2. Back up your long hikes with shorter sessions: 60 - 90 minute efforts at a higher intensity. Stairs, stair-master, elliptical machine, cycling or spin class are good options. 
3. Mix up your training: Some long and steady ‘conversational’ pace sessions; some hard and steady; some intervals of 1 minute of very hard effort followed by 1 minute of rest.

A parting thought: I used to get close to a climb and worry that I hadn’t done enough of this or of that. Right now you’ve done what you’ve done. Its best to take out a calendar, figure out how many long hikes you can fit in, block out those time and then use the other days for shorter sessions. Take a day or two of rest as well, you’ll benefit from doing so. As the guides will tell you on the mountain, don’t worry about tomorrow or next week, just focus on now. Focus on how you can complete — and enjoy — today’s workout.
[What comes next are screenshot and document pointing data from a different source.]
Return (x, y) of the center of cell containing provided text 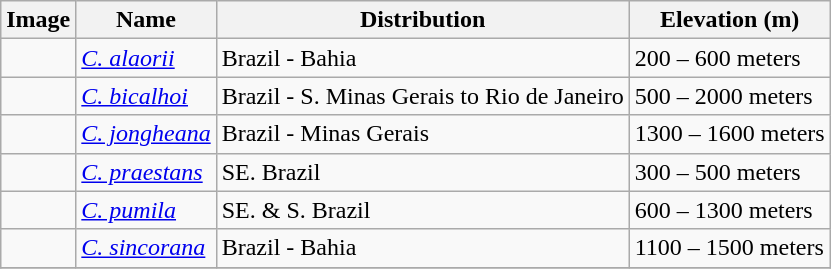
SE. Brazil (422, 172)
Brazil - S. Minas Gerais to Rio de Janeiro (422, 96)
Image (38, 20)
1100 – 1500 meters (730, 248)
C. pumila (146, 210)
C. sincorana (146, 248)
600 – 1300 meters (730, 210)
C. praestans (146, 172)
Distribution (422, 20)
SE. & S. Brazil (422, 210)
Elevation (m) (730, 20)
Brazil - Minas Gerais (422, 134)
C. bicalhoi (146, 96)
200 – 600 meters (730, 58)
C. alaorii (146, 58)
Name (146, 20)
1300 – 1600 meters (730, 134)
300 – 500 meters (730, 172)
C. jongheana (146, 134)
500 – 2000 meters (730, 96)
Provide the [x, y] coordinate of the cell's center where the given text is located.  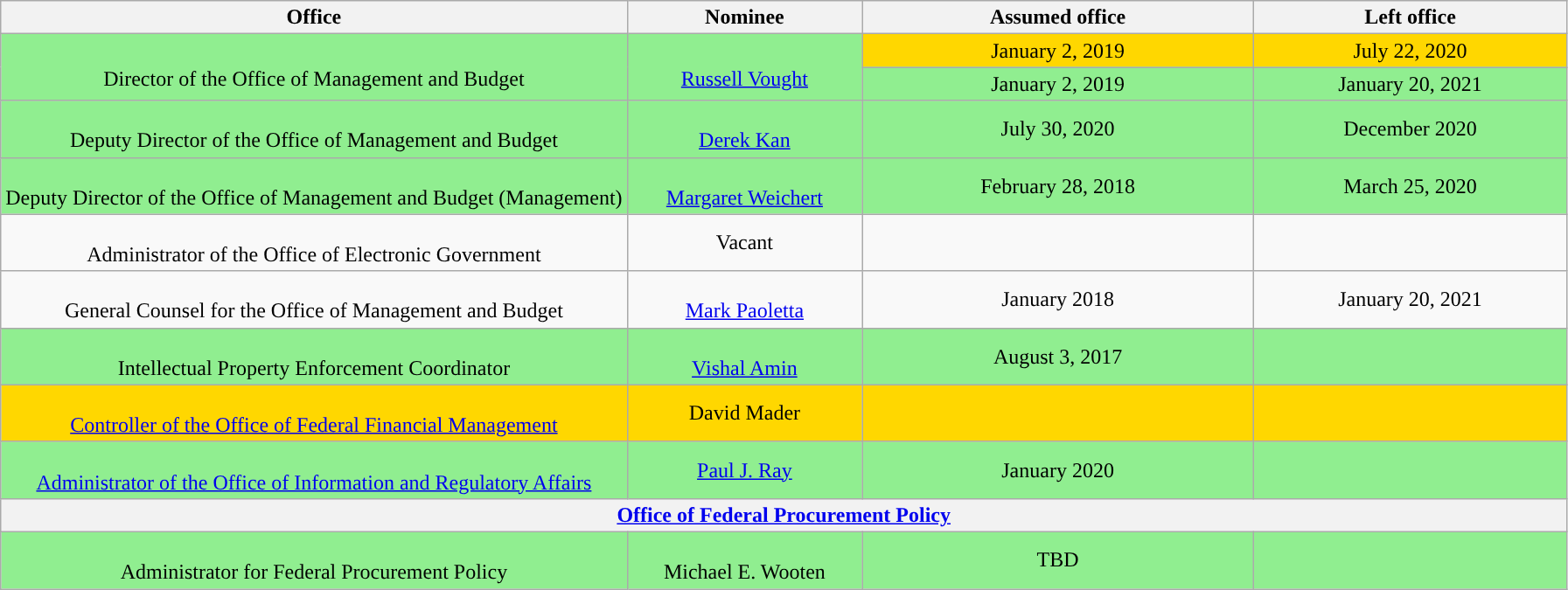
Deputy Director of the Office of Management and Budget [314, 129]
February 28, 2018 [1058, 185]
July 30, 2020 [1058, 129]
Derek Kan [745, 129]
Assumed office [1058, 17]
Deputy Director of the Office of Management and Budget (Management) [314, 185]
General Counsel for the Office of Management and Budget [314, 299]
Intellectual Property Enforcement Coordinator [314, 357]
TBD [1058, 560]
July 22, 2020 [1410, 51]
March 25, 2020 [1410, 185]
January 2018 [1058, 299]
Office of Federal Procurement Policy [784, 515]
Administrator for Federal Procurement Policy [314, 560]
Administrator of the Office of Information and Regulatory Affairs [314, 470]
Russell Vought [745, 67]
December 2020 [1410, 129]
Vishal Amin [745, 357]
Margaret Weichert [745, 185]
Mark Paoletta [745, 299]
Michael E. Wooten [745, 560]
David Mader [745, 413]
Director of the Office of Management and Budget [314, 67]
Office [314, 17]
Controller of the Office of Federal Financial Management [314, 413]
Nominee [745, 17]
August 3, 2017 [1058, 357]
Administrator of the Office of Electronic Government [314, 243]
January 2020 [1058, 470]
Left office [1410, 17]
Vacant [745, 243]
Paul J. Ray [745, 470]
You’ve trained hard and what you do now will make a difference on the mountain.

Good luck.

John Colver
Author of Fit By Nature by Mountaineers Books.

For more information please see our resources for mountaineering fitness and training.

Comments (2)

Treadmills and stair machines only work your legs against the earth’s gravity, not your entire body’s weight or even the weight in the pack.  They also don’t really do much for the downstroke of the leg, just the upstroke.  It’s Newtonian mechanics, guys.

Posted by: borisjimski on

Bodyworks, which partners with AAI, says that one needs to be able to go on a treadmill at 15 degrees for 45 minutes at 3.5 mph with a 40-pound pack in order to be in sufficient shape to climb Mt. Ranier.  There is no way I can do that.  Are they exaggerating?  On a good day I can go at 15 degrees at 2.5 mph for 45 min with no weight.